■ **Quoted text**

Panos (Panagiotis) Kouvelis is the Emerson Distinguished Professor of Supply Chain, Operations, and Technology and director of The Boeing Center for Supply Chain Innovation at the Olin Business School at Washington University in St. Louis.  He is best known for his work on supply chain management, supply chain finance, operational excellence, and risk management.

Early life and education 
Kouvelis was born in Greece.  After graduating from National Technical University of Athens in 1983, he moved to the United States, where he went on to earn his MBA and MS from the Marshall School of Business at the University of Southern California.  In 1988, he earned his PhD from the Management Science and Engineering department at Stanford University.

Career 
Kouvelis served as an assistant professor at the University of Texas at Austin from 1988 to 1991 and an associate professor at Duke University's Fuqua School of Business from 1992 to 1997.  He visited Washington University in St. Louis from 1996 to 1997, where he accepted a full professor position in 1997.  He was installed as the inaugural Emerson Distinguished Professor of Operations and Manufacturing Management in 2000.  Kouvelis served as the senior associate dean and director of executive programs at the Olin Business School from 2009 to 2013, as well as area chair of the Operations and Manufacturing Management department from 2005 to 2009.  He has accepted visiting professorships at the WHU-Otto Beisheim School of Management, the University of Chicago, and Hong Kong Polytechnic University.

■ **Provided data**
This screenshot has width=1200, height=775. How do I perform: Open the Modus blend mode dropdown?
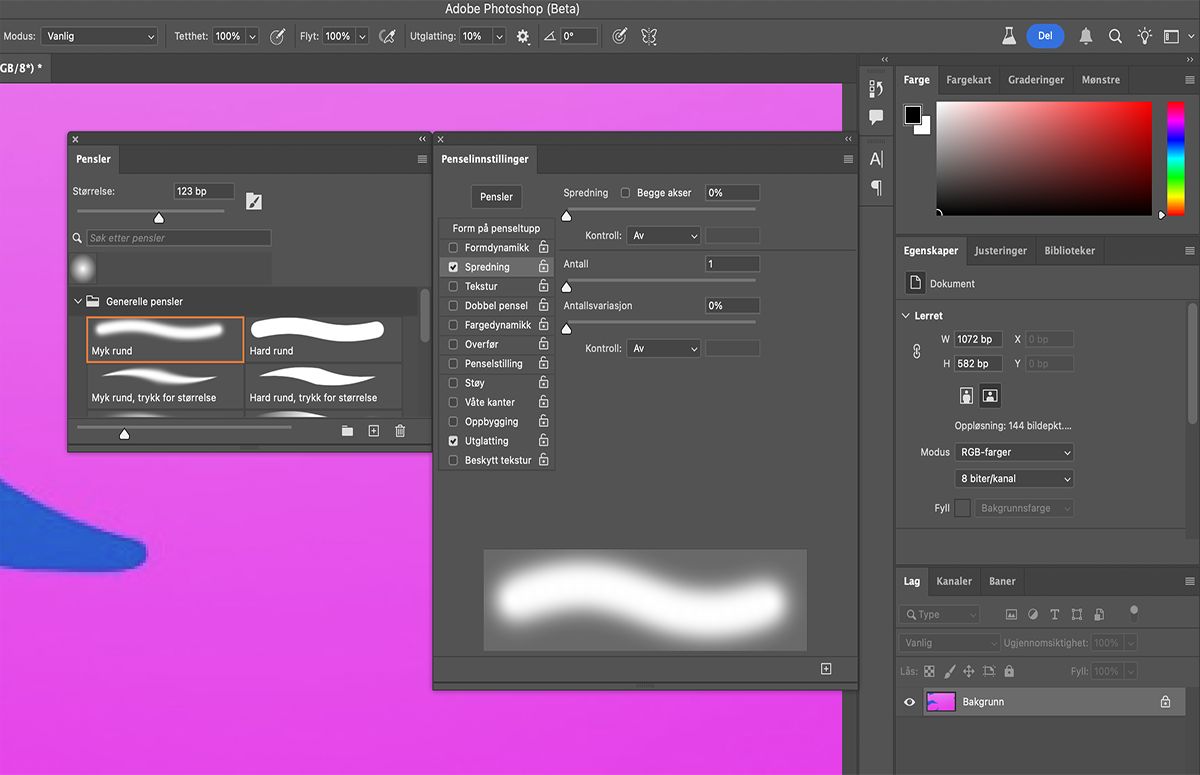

■ **What to do**
• 1. Answer from the Kouvelis biography:
(a) In what year did Kouvelis earn his PhD?
(b) At which university did he serve as an assistant professor?
(c) What center at the Olin Business School does he direct?
• 2. According to the Kouvelis biography, what areas of work is Kouvelis best known for? List them all.
• 3. Write out the part of the Kouvelis biography starting with "Early life and" and going on through "at Stanford University.".
Work only from the Kouvelis biography.

■ **Answers by task**
• 1.
(a) 1988
(b) The University of Texas at Austin
(c) The Boeing Center for Supply Chain Innovation

• 2.
- Supply chain management
- Supply chain finance
- Operational excellence
- Risk management

• 3.
Early life and education 
Kouvelis was born in Greece.  After graduating from National Technical University of Athens in 1983, he moved to the United States, where he went on to earn his MBA and MS from the Marshall School of Business at the University of Southern California.  In 1988, he earned his PhD from the Management Science and Engineering department at Stanford University.